La solubilité est supérieure lorsque l’anion du LI permet la coordination avec le sel métallique

([BMIM][Cl] et FeCl3.6H2O). Du reste, l’insolubilité de l’oxyde Ox1 (Ox1Oy) était prévisible,

bien que certains travaux aient montré une relative solubilité de quelques oxydes métalliques

en milieu liquide ionique [33]. À défaut d’une bonne solubilisation en l’absence d’eau, une

pré-dissolution en milieu aqueux a permis d’accroître, pour les trois liquides ioniques, la quantité

d’espèces en solution (complexant ou oxydant). L’utilisation d’un co-solvant peut néanmoins

être sujet à discussion. En effet, l’ajout d’une forte quantité d’eau (ex : 20% massique)

entraînera la perte de certaines propriétés physico-chimiques telles que la stabilité

électrochimique. Une alternative consisterait à retirer le co-solvant (ici l’eau) après la mise en

solution. Bien que cette démarche ait été réalisée avec succès dans des liquides ioniques, elle

est d’un faible intérêt industriel (aspects économiques).

Comme il a pu être discuté précédemment, l’utilisation de liquides ioniques incorporant des

groupes fonctionnels pourrait s’avérer extrêmement efficace pour la dissolution des sels

(TSILs). Toutefois, leurs coûts est un frein majeur et cette catégorie de liquides ioniques n’est

à ce jour pas disponible commercialement.

Néanmoins, les problèmes de solubilité des sels d’halogénures (NaCl, KCl, NaI, NaBr)

peuvent être surmontés par l’utilisation du liquide ionique comportant l’anion ciblé

([BMIM][Cl], ([BMIM][Br] ou [BMIM][I]).

Cette approche a l’avantage i) d’induire l’espèce active en forte concentration,

ii) d’éliminer le coût de l’espèce complexante et iii) d’éviter l’étape de pré-dissolution

(et évite ainsi l’utilisation d’un co-solvant). Néanmoins, la fenêtre de stabilité des halogénures

est réduite et décroît suivant l’anion tel que (cation BMIM+) [49, 58] :

Cl- (ΔE= 2,9 V) > Br- (ΔE= 2,7 V) > I- (ΔE= 2 V)

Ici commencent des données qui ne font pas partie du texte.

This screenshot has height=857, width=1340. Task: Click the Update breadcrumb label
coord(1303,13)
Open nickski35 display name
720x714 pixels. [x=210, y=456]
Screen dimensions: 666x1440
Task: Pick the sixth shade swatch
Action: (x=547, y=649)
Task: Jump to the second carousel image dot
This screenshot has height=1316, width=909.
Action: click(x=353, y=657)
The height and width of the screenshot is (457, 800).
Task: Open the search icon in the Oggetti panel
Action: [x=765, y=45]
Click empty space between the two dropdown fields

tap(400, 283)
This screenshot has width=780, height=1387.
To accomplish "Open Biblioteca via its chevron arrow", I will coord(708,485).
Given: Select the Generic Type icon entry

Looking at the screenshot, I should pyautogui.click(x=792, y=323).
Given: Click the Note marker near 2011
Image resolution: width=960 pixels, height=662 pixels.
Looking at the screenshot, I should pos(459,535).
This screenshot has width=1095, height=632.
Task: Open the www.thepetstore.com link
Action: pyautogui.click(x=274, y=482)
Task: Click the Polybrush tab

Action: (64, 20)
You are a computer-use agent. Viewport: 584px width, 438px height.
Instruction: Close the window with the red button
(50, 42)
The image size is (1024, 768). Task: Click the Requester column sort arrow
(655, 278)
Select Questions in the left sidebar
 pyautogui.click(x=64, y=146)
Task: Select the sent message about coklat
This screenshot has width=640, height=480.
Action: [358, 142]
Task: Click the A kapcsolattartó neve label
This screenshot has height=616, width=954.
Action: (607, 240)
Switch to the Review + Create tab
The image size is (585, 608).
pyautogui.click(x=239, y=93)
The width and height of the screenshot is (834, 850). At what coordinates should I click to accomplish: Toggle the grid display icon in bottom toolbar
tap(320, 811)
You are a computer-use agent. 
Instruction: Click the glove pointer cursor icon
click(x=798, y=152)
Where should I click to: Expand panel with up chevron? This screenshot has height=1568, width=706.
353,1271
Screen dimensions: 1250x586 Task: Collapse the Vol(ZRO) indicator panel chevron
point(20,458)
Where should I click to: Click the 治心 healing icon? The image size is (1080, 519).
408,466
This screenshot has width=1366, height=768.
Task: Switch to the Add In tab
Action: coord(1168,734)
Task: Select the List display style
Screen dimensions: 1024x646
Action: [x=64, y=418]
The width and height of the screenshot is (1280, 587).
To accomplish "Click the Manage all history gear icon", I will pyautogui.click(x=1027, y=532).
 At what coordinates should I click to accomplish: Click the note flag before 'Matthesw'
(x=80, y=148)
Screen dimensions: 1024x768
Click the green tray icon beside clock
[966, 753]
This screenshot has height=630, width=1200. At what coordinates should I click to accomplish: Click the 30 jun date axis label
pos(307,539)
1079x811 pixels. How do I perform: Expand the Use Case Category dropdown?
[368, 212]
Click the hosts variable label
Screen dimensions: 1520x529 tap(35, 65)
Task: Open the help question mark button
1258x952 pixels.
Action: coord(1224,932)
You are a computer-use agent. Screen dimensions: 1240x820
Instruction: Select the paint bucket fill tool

Compte-tenu du fait que les espèces Cl- présentent la plus importante limite anodique,

nous souhaitons en priorité évaluer le pouvoir de dissolution du liquide ionique [BMIM][Cl].

Une fenêtre anodique trop faible entraînerait la dégradation du liquide ionique ce qui est

incompatible avec nos objectifs industriels et environnementaux. L’anion iodure rentre dans

cette catégorie avec une limite anodique voisine de 0 V vs. Fc/Fc+, soit 400 mV plus basse

que la limite des anions Cl- [49]. Bien que l’introduction sous forme de sel puisse être

envisagée (NaI, KI,..), cela nécessite l’introduction d’une importante fraction d’eau qui

causerait une forte diminution de la limite anodique et cathodique du liquide ionique.

Il résulte de cette étude que, quelque soit le liquide ionique, la présence d’un co-solvant

permet d’accroître la teneur en espèces dissoutes. En l’absence d’eau, c’est la Thiourée,

FeCl3.6H2O, et Ox1XL qui montrent les meilleures solubilités pour les liquides ioniques.

Enfin, on constate également que la solubilité a varié suivant la nature de l’anion.

Tandis que les liquides ioniques [BMIM][Cl] et [BMIM][CH3SO3] ont des solubilités

semblables, le liquide ionique [BMIM][HSO4] a montré une très faible capacité de

solubilisation vis-à-vis de différentes espèces considérées. A ce stade, d’autres milieux

peuvent être considérés, mais rappelons qu’il est avant tout indispensable d’écarter les

systèmes inactifs et d’évaluer la ou les limitations vis-à-vis du processus de lixiviation de l’or.